WHAT IS NEEDED
The entries below are to be reproduced in full, exactly as written.

Pixel coordinate grounding data
-*-*-
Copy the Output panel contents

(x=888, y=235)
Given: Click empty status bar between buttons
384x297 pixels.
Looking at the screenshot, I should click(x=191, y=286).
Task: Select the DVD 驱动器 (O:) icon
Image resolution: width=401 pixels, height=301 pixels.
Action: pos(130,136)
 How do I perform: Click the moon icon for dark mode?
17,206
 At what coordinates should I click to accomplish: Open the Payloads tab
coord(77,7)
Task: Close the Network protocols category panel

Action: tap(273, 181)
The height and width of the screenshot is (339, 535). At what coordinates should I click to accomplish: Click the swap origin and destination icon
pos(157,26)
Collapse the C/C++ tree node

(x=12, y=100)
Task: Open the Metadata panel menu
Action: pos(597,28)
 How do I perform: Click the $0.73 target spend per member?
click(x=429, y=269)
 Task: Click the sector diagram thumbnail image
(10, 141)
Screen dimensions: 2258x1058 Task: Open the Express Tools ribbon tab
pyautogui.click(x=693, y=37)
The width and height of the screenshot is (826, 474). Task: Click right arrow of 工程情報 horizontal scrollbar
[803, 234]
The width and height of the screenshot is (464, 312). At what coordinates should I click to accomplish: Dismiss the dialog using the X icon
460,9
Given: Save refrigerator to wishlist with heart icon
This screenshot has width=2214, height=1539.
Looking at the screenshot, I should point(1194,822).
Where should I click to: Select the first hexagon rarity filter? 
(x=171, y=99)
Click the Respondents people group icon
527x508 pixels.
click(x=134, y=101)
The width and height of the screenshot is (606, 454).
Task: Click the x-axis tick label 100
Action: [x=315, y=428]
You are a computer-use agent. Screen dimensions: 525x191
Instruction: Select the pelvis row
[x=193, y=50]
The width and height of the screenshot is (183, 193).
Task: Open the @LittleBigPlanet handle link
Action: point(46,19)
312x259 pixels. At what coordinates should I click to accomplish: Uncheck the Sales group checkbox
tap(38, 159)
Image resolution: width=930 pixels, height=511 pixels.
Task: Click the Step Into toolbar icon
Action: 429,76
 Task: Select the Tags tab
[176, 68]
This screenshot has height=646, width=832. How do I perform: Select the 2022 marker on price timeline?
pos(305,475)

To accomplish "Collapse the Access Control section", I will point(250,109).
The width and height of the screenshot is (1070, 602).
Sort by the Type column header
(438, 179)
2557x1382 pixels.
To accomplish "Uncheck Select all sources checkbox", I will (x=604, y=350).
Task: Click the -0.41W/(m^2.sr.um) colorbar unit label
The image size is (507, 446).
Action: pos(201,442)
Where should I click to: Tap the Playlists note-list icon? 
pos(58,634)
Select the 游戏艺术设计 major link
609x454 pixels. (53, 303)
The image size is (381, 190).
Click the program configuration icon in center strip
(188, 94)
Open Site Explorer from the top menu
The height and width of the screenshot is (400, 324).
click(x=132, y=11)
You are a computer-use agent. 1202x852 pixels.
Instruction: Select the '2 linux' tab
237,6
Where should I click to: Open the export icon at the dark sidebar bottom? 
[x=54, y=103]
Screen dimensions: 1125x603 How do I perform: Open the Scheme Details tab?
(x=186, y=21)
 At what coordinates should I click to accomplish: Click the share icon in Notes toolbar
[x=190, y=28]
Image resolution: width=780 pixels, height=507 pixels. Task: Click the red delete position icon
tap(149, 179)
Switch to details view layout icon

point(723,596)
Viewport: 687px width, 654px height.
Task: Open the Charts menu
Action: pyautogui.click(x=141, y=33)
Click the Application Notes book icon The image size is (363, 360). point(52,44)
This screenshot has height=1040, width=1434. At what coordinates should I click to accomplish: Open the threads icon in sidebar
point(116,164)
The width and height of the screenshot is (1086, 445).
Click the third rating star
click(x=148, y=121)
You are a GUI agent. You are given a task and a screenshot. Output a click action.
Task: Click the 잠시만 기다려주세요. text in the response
-*-*-
SOLUTION TO THE PROBLEM
Copy the Output panel contents

(x=888, y=235)
Given: Click empty status bar between buttons
384x297 pixels.
Looking at the screenshot, I should click(x=191, y=286).
Task: Select the DVD 驱动器 (O:) icon
Image resolution: width=401 pixels, height=301 pixels.
Action: pos(130,136)
 How do I perform: Click the moon icon for dark mode?
17,206
 At what coordinates should I click to accomplish: Open the Payloads tab
coord(77,7)
Task: Close the Network protocols category panel

Action: tap(273, 181)
The height and width of the screenshot is (339, 535). At what coordinates should I click to accomplish: Click the swap origin and destination icon
pos(157,26)
Collapse the C/C++ tree node

(x=12, y=100)
Task: Open the Metadata panel menu
Action: pos(597,28)
 How do I perform: Click the $0.73 target spend per member?
click(x=429, y=269)
 Task: Click the sector diagram thumbnail image
(10, 141)
Screen dimensions: 2258x1058 Task: Open the Express Tools ribbon tab
pyautogui.click(x=693, y=37)
The width and height of the screenshot is (826, 474). Task: Click right arrow of 工程情報 horizontal scrollbar
[803, 234]
The width and height of the screenshot is (464, 312). At what coordinates should I click to accomplish: Dismiss the dialog using the X icon
460,9
Given: Save refrigerator to wishlist with heart icon
This screenshot has width=2214, height=1539.
Looking at the screenshot, I should point(1194,822).
Where should I click to: Select the first hexagon rarity filter? 
(x=171, y=99)
Click the Respondents people group icon
527x508 pixels.
click(x=134, y=101)
The width and height of the screenshot is (606, 454).
Task: Click the x-axis tick label 100
Action: [x=315, y=428]
You are a computer-use agent. Screen dimensions: 525x191
Instruction: Select the pelvis row
[x=193, y=50]
The width and height of the screenshot is (183, 193).
Task: Open the @LittleBigPlanet handle link
Action: point(46,19)
312x259 pixels. At what coordinates should I click to accomplish: Uncheck the Sales group checkbox
tap(38, 159)
Image resolution: width=930 pixels, height=511 pixels.
Task: Click the Step Into toolbar icon
Action: 429,76
 Task: Select the Tags tab
[176, 68]
This screenshot has height=646, width=832. How do I perform: Select the 2022 marker on price timeline?
pos(305,475)

To accomplish "Collapse the Access Control section", I will point(250,109).
The width and height of the screenshot is (1070, 602).
Sort by the Type column header
(438, 179)
2557x1382 pixels.
To accomplish "Uncheck Select all sources checkbox", I will (x=604, y=350).
Task: Click the -0.41W/(m^2.sr.um) colorbar unit label
The image size is (507, 446).
Action: pos(201,442)
Where should I click to: Tap the Playlists note-list icon? 
pos(58,634)
Select the 游戏艺术设计 major link
609x454 pixels. (53, 303)
The image size is (381, 190).
Click the program configuration icon in center strip
(188, 94)
Open Site Explorer from the top menu
The height and width of the screenshot is (400, 324).
click(x=132, y=11)
You are a computer-use agent. 1202x852 pixels.
Instruction: Select the '2 linux' tab
237,6
Where should I click to: Open the export icon at the dark sidebar bottom? 
[x=54, y=103]
Screen dimensions: 1125x603 How do I perform: Open the Scheme Details tab?
(x=186, y=21)
 At what coordinates should I click to accomplish: Click the share icon in Notes toolbar
[x=190, y=28]
Image resolution: width=780 pixels, height=507 pixels. Task: Click the red delete position icon
tap(149, 179)
Switch to details view layout icon

point(723,596)
Viewport: 687px width, 654px height.
Task: Open the Charts menu
Action: pyautogui.click(x=141, y=33)
Click the Application Notes book icon The image size is (363, 360). point(52,44)
This screenshot has height=1040, width=1434. At what coordinates should I click to accomplish: Open the threads icon in sidebar
point(116,164)
The width and height of the screenshot is (1086, 445).
Click the third rating star
click(x=148, y=121)
You are a GUI agent. You are given a task and a screenshot. Output a click action.
Task: Click the 잠시만 기다려주세요. text in the response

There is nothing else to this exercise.